Framework Thinking - Neetcode 150 - Serialize and Deserialize Binary Tree

Here is solutions for Serialize and Deserialize Binary Tree.

1. Understand the problem

You are given a binary tree. You must:

Serialize it: convert the tree into a string.
Deserialize it: convert that string back into the same original tree structure.

2. Clarify constraints, asks 4 - 5 questions including edge cases.

Can node values be negative or large?

Yes — assume any 32-bit integer.

Can the tree be empty?

Yes — root = None must be handled.

Is the tree guaranteed to be a BST?

No — it’s a general binary tree.

Do we control the output format of serialization?

Yes — we can design any format.

Do duplicate values appear?

Yes — so structure matters, not just values.

3. Explore examples.

Example 1:

Serialization:

"1,2,#,#,3,4,#,#,5,#,#"

Example 2:

Serialization:

"1,#,#"

Example 3:

None

Serialization:

"#"

4. Brainstorm 2 - 3 solutions, naive solution first and optimize later. Explain the key idea of each solution.

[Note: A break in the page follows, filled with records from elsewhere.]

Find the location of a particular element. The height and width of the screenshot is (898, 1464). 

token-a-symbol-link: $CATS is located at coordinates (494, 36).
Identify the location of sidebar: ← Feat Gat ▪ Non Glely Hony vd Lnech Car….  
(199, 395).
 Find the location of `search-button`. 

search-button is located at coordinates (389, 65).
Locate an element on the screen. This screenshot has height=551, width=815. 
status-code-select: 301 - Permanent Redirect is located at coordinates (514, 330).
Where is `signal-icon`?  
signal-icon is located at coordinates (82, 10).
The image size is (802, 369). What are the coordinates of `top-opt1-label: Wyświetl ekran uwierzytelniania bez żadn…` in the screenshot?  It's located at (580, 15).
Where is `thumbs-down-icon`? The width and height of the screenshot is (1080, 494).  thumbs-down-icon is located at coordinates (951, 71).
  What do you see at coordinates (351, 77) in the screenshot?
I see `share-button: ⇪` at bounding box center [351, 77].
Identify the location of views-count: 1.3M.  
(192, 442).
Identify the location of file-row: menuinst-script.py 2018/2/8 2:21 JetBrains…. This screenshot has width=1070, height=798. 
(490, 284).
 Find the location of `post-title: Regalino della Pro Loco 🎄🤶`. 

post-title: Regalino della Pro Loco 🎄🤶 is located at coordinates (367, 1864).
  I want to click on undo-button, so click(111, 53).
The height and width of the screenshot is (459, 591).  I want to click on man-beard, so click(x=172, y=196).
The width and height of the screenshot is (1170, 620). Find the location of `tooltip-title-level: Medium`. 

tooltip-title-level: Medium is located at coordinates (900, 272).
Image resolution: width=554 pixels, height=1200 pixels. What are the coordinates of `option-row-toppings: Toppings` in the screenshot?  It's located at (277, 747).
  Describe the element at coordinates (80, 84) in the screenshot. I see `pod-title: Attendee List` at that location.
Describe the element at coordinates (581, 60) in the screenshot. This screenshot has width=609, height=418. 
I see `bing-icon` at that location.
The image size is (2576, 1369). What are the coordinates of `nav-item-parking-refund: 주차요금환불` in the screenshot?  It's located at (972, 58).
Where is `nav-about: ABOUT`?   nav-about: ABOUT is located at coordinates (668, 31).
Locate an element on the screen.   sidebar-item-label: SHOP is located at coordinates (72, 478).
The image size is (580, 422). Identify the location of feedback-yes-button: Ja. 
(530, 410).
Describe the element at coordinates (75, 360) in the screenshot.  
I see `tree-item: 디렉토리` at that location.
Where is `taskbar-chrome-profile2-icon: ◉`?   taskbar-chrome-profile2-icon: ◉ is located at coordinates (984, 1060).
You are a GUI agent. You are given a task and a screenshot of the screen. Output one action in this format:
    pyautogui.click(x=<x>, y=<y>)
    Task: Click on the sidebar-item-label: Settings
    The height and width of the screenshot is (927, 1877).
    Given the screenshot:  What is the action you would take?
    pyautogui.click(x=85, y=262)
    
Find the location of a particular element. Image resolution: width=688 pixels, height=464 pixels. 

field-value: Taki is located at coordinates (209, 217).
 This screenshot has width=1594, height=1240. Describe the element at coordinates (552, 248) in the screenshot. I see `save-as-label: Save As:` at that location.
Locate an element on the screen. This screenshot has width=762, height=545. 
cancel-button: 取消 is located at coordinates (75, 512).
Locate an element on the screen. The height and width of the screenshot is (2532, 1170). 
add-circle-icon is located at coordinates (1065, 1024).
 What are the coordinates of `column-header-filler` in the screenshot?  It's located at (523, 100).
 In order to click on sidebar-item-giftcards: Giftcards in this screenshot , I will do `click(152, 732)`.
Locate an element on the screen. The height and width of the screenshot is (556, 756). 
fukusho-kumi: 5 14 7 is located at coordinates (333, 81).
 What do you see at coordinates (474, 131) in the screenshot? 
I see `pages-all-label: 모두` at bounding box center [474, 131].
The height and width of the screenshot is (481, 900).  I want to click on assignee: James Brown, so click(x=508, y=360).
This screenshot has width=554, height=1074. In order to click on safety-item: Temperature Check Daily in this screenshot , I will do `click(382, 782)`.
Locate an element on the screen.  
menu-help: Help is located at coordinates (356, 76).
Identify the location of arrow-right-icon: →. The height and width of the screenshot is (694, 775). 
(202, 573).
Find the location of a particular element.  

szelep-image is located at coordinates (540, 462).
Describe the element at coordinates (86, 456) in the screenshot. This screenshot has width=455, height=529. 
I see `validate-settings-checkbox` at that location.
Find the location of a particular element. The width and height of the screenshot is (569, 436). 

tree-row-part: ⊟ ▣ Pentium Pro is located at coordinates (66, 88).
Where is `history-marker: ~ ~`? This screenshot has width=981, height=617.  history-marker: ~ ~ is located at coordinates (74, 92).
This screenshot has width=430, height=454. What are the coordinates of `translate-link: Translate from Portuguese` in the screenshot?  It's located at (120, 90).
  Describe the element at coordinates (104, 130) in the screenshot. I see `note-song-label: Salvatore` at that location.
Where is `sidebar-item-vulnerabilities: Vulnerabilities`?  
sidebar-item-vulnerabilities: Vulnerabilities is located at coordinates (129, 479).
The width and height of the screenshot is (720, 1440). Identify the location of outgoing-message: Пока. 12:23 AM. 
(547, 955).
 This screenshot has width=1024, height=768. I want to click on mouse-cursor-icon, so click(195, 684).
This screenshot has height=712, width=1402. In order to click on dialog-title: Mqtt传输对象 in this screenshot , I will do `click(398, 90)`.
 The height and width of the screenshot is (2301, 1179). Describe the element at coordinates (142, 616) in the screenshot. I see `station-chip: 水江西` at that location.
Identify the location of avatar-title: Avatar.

4.1. Solution 1 — Preorder DFS with Null Markers (Most Common) - Time O(N), Space O(N)

Key Idea
- Use preorder traversal (Node → Left → Right):
- When you see a real node → write its value.
- When you see None → write a special marker like “#”.
Time: O(N).
Space: O(N).

4.2. Solution 2 - Level Order (BFS) Serialization - Time O(N), Space: O(N)

1,2,3,#,#,4,5

Time: O(N).
Space: O(N).

4.3. Solution 3 - Optimize for BST - Time O(N), Space O(N) but do not need to store NULL

A Binary Search Tree has the strict rule:

left subtree < root < right subtree

So in a BST:
- Preorder traversal = root is always the first value
- All following values smaller than root must belong to the left subtree
- All larger values must belong to the right subtree
- Do not need to store NULL but you can reorder it by value.
Time: O(N).
Space O(N).

5. Implement solutions.

5.1. DFS - Time O(N), Space O(H)

Idea: It is completed binary tree.

# Definition for a binary tree node.
# class TreeNode:
#     def __init__(self, val=0, left=None, right=None):
#         self.val = val
#         self.left = left
#         self.right = right

class Codec:

    # Encodes a tree to a single string.
    def serialize(self, root: Optional[TreeNode]) -> str:
        res = []

        def dfs(node):
            if not node:
                res.append("#")
                return
            res.append(str(node.val))
            dfs(node.left)
            dfs(node.right)

        dfs(root)
        return ",".join(res)

    # Decodes your encoded data to tree.
    def deserialize(self, data: str) -> Optional[TreeNode]:
        vals = data.split(",")
        self.i = 0

        def dfs():
            if vals[self.i] == "#":
                self.i += 1
                return None
            node = TreeNode(int(vals[self.i]))
            self.i += 1
            node.left = dfs()
            node.right = dfs()
            return node

        return dfs()

Time: O(N).
Space O(H).

5.2. BFS - Time O(N), Space O(N)

Idea: It is completed binary tree.

# Definition for a binary tree node.
# class TreeNode:
#     def __init__(self, val=0, left=None, right=None):
#         self.val = val
#         self.left = left
#         self.right = right

class Codec:

    # Encodes a tree to a single string.
    def serialize(self, root: Optional[TreeNode]) -> str:
        if not root:
            return "N"
        res = []
        queue = deque([root])
        while queue:
            node = queue.popleft()
            if not node:
                res.append("N")
            else:
                res.append(str(node.val))
                queue.append(node.left)
                queue.append(node.right)
        return ",".join(res)

    # Decodes your encoded data to tree.
    def deserialize(self, data: str) -> Optional[TreeNode]:
        vals = data.split(",")
        if vals[0] == "#":
            return None
        root = TreeNode(int(vals[0]))
        queue = deque([root])
        index = 1
        while queue:
            node = queue.popleft()
            if vals[index] != "#":
                node.left = TreeNode(int(vals[index]))
                queue.append(node.left)
            index += 1
            if vals[index] != "#":
                node.right = TreeNode(int(vals[index]))
                queue.append(node.right)
            index += 1
        return root

Time: O(N).
Space O(N).

6. Dry run testcases.

Step	Node	Action	Output List
1	1	add value	`["1"]`
2	2	add value	`["1","2"]`
3	None	add `#`	`["1","2","#"]`
4	None	add `#`	`["1","2","#","#"]`
5	3	add value	`["1","2","#","#","3"]`
6	4	add value	`["1","2","#","#","3","4"]`
7	None	add `#`	`["1","2","#","#","3","4","#"]`
8	None	add `#`	`["1","2","#","#","3","4","#","#"]`
9	5	add value	`["1","2","#","#","3","4","#","#","5"]`
10	None	add `#`	`["1","2","#","#","3","4","#","#","5","#"]`
11	None	add `#`	`["1","2","#","#","3","4","#","#","5","#","#"]`

December 4, 2025